To promote and secure health in prison, testing for infectious diseases and vaccination is a major opportunity, and does have an impact on the health of the incarcerated, the correctional employees and the communities to which the inmates return. Vaccination for Hepatitis B and A is highly recommended for prisoners. Drug testing on the other hand, in particular mandatory drug testing in prison can have adverse effects (encourages people to switch from smoking drugs like Cannabis to injecting drugs like heroin in order to avoid detection). Mandatory drug testing is expensive and can be counterproductive. Treatment for prisoners involves the treatment for drug dependency and infectious diseases. Upon entering the prison, prisoners with AIDS should be offered treatment with highly active anti-retroviral therapy (HAART), which is an effective treatment. Similar to AIDS, treatment for HCV is safe and feasible.

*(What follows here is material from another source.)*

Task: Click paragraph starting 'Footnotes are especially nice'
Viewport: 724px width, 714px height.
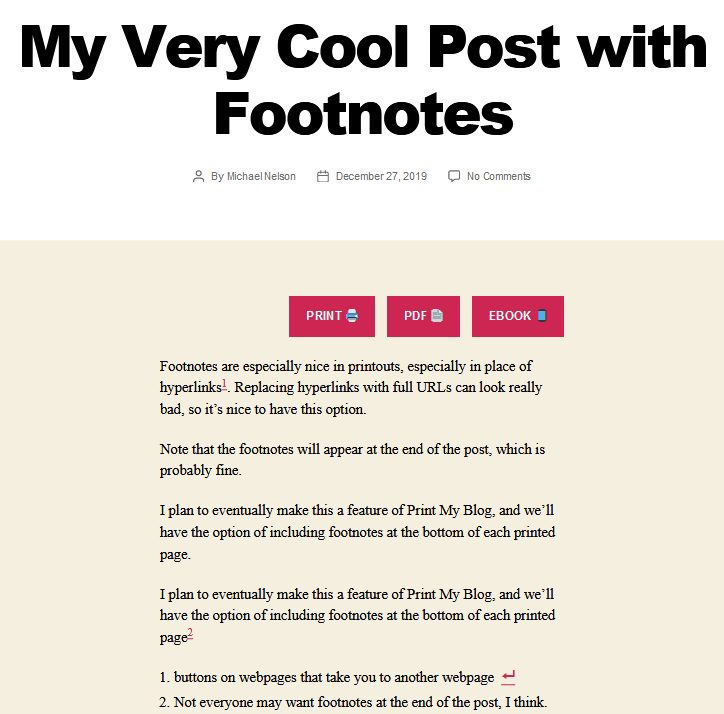Action: click(x=351, y=387)
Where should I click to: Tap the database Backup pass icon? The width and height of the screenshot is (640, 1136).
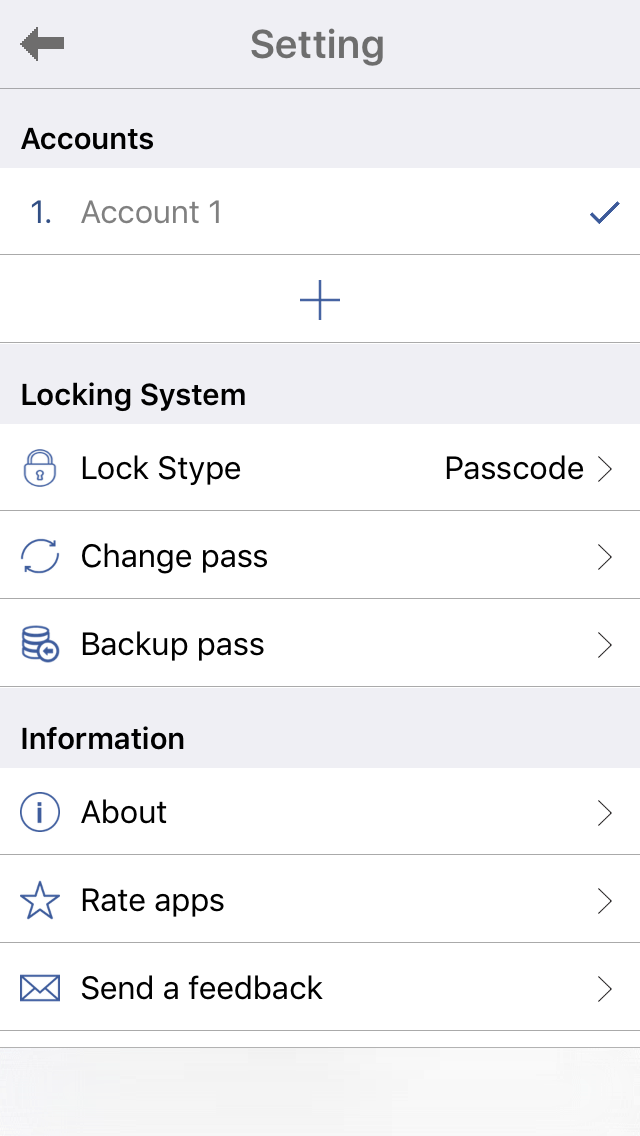tap(40, 645)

The establishment of prison-based substitution treatment proved to be as effective in reducing mortality, crime and re-incarceration rates and HCV as in the community. Evidence for the effectiveness of prison needle exchange programmes (PNEP) has been gathered in a number of very different prison settings: PNEP reduces needle sharing, can increase uptake of drug treatment as well as the safety in the prison, and can reduce abscesses and fatal overdoses. It does not increase injecting drug use, nor has it shown any other negative effects. Condoms are likely to be the most effective method for preventing sexually transmitted diseases (STDs). No serious negative effects of condom distribution in prisons have been found, and the free availability of condoms seems feasible in a wide range of prison settings.